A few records
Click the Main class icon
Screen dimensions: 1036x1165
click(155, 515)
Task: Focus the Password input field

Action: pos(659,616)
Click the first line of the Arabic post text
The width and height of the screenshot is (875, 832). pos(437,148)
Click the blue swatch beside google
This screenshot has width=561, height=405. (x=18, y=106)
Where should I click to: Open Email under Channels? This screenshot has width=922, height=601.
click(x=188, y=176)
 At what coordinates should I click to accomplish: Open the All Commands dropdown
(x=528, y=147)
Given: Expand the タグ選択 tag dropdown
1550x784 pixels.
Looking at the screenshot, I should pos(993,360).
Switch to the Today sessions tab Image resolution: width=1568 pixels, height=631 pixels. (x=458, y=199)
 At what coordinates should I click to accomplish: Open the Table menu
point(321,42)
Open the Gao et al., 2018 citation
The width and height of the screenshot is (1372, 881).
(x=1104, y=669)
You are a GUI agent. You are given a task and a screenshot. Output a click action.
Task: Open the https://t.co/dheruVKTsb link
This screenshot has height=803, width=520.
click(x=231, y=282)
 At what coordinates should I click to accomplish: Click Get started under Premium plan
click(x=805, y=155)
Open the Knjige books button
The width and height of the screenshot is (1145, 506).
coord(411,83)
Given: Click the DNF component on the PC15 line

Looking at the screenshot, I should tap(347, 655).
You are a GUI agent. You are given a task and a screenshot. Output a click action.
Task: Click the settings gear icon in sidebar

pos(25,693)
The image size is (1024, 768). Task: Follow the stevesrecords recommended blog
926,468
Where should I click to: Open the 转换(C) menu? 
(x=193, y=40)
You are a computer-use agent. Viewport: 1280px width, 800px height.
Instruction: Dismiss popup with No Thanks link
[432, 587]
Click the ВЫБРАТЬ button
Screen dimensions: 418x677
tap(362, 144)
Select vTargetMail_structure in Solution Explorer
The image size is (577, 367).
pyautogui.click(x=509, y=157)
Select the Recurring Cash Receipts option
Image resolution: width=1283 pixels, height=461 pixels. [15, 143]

Work required
Change every "dropdown" in the listing to "drop-down menu". Leave everything else as it is and write out the lines again.

Output for this task
Click the Main class icon
Screen dimensions: 1036x1165
click(155, 515)
Task: Focus the Password input field

Action: pos(659,616)
Click the first line of the Arabic post text
The width and height of the screenshot is (875, 832). pos(437,148)
Click the blue swatch beside google
This screenshot has width=561, height=405. (x=18, y=106)
Where should I click to: Open Email under Channels? This screenshot has width=922, height=601.
click(x=188, y=176)
 At what coordinates should I click to accomplish: Open the All Commands drop-down menu
(x=528, y=147)
Given: Expand the タグ選択 tag drop-down menu
1550x784 pixels.
Looking at the screenshot, I should pos(993,360).
Switch to the Today sessions tab Image resolution: width=1568 pixels, height=631 pixels. (x=458, y=199)
 At what coordinates should I click to accomplish: Open the Table menu
point(321,42)
Open the Gao et al., 2018 citation
The width and height of the screenshot is (1372, 881).
(x=1104, y=669)
You are a GUI agent. You are given a task and a screenshot. Output a click action.
Task: Open the https://t.co/dheruVKTsb link
This screenshot has height=803, width=520.
click(x=231, y=282)
 At what coordinates should I click to accomplish: Click Get started under Premium plan
click(x=805, y=155)
Open the Knjige books button
The width and height of the screenshot is (1145, 506).
coord(411,83)
Given: Click the DNF component on the PC15 line

Looking at the screenshot, I should tap(347, 655).
You are a GUI agent. You are given a task and a screenshot. Output a click action.
Task: Click the settings gear icon in sidebar

pos(25,693)
The image size is (1024, 768). Task: Follow the stevesrecords recommended blog
926,468
Where should I click to: Open the 转换(C) menu? 
(x=193, y=40)
You are a computer-use agent. Viewport: 1280px width, 800px height.
Instruction: Dismiss popup with No Thanks link
[432, 587]
Click the ВЫБРАТЬ button
Screen dimensions: 418x677
tap(362, 144)
Select vTargetMail_structure in Solution Explorer
The image size is (577, 367).
pyautogui.click(x=509, y=157)
Select the Recurring Cash Receipts option
Image resolution: width=1283 pixels, height=461 pixels. [15, 143]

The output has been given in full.